Could you reproduce all of the data below word for word, omitting the pictures?

===============

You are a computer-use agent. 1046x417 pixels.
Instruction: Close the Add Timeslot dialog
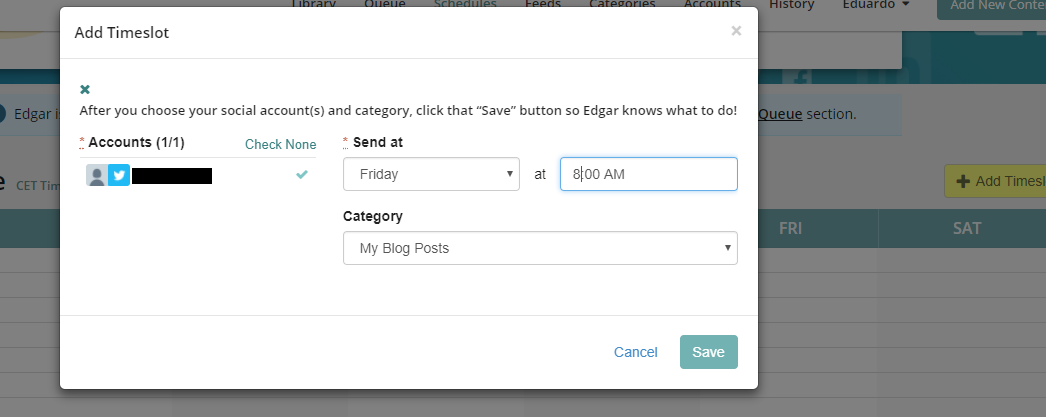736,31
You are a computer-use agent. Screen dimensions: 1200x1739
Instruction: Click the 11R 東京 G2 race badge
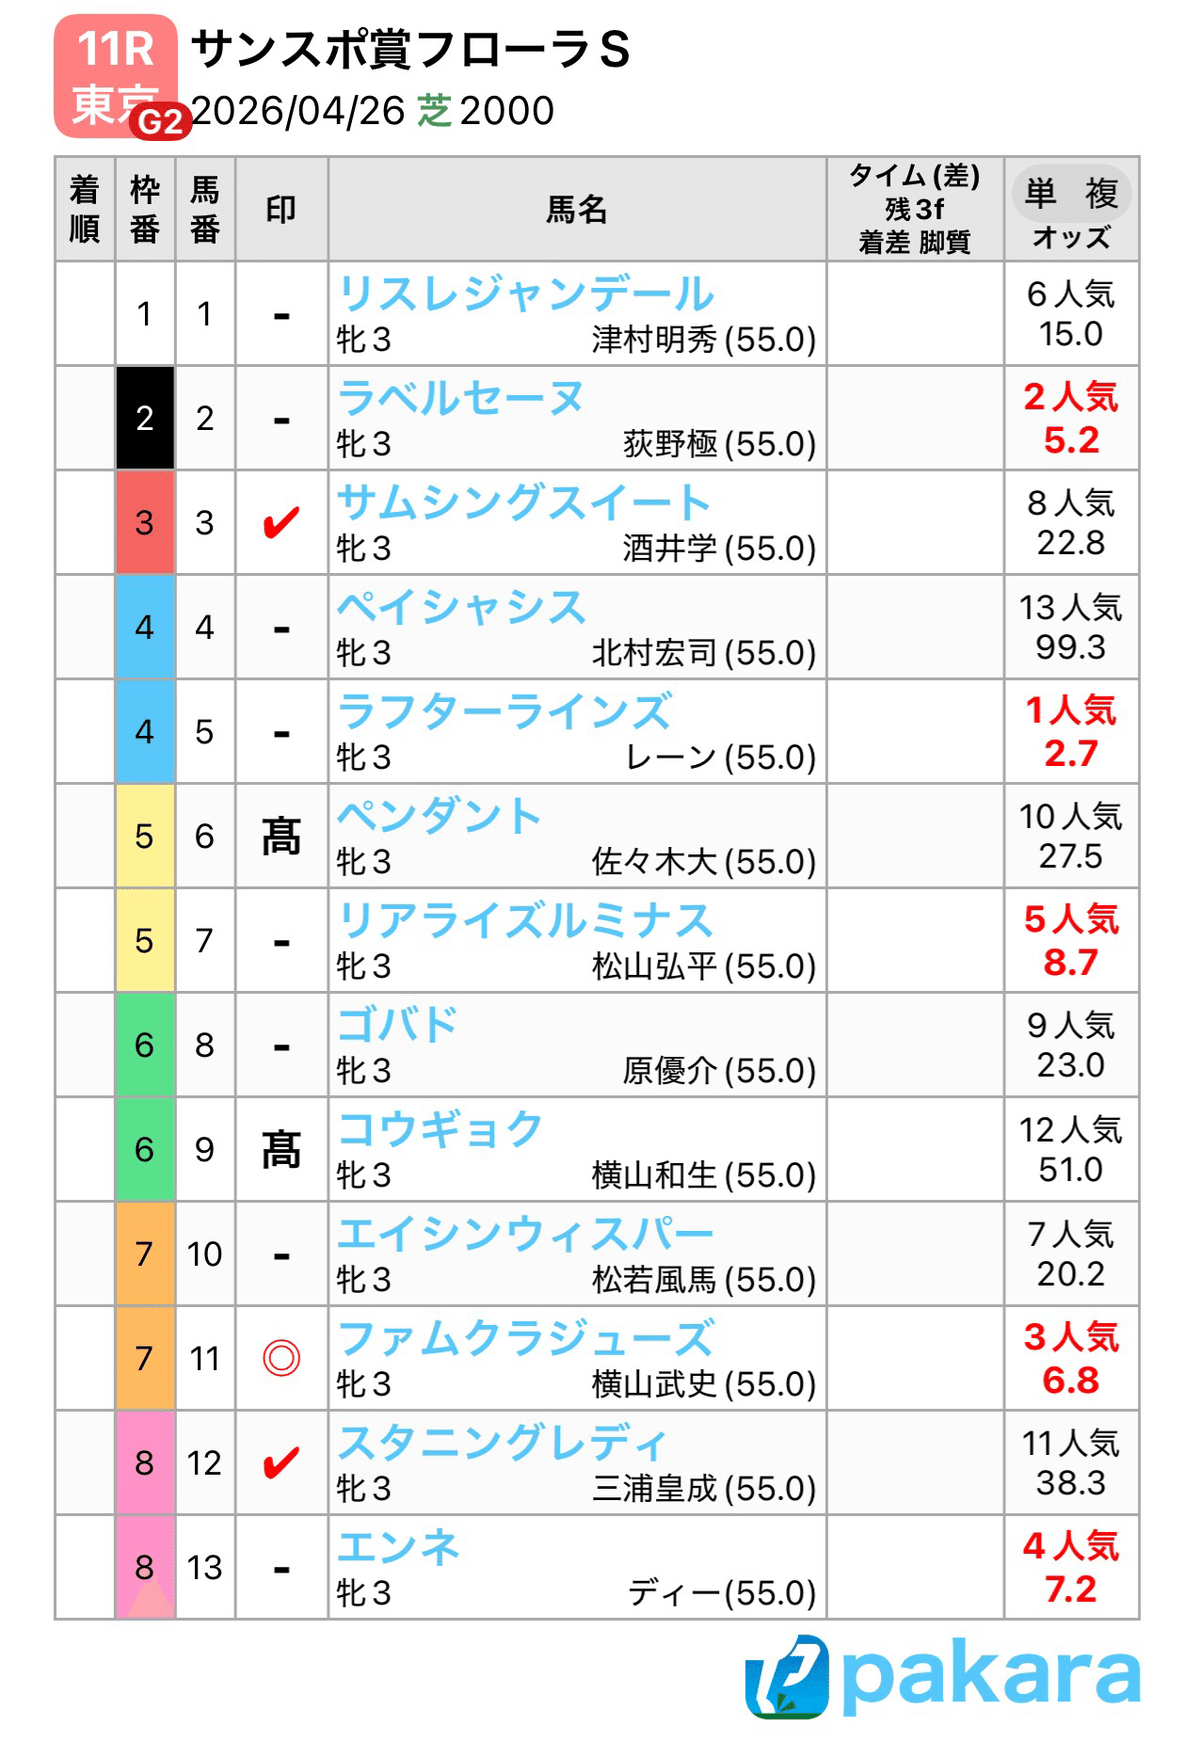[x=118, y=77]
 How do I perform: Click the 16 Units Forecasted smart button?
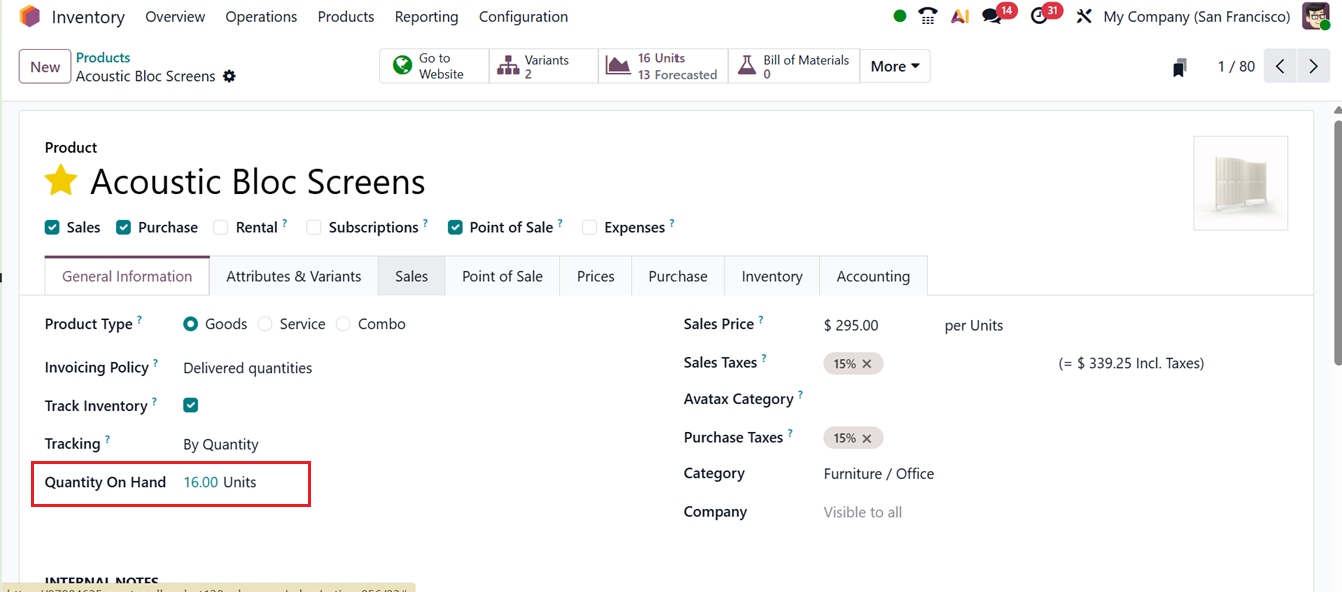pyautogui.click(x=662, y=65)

===============

TASK RESULT
You are a computer-use agent. 1046x417 pixels.
Instruction: Close the Add Timeslot dialog
736,31
You are a computer-use agent. Screen dimensions: 1200x1739
Instruction: Click the 11R 東京 G2 race badge
[x=118, y=77]
 How do I perform: Click the 16 Units Forecasted smart button?
pyautogui.click(x=662, y=65)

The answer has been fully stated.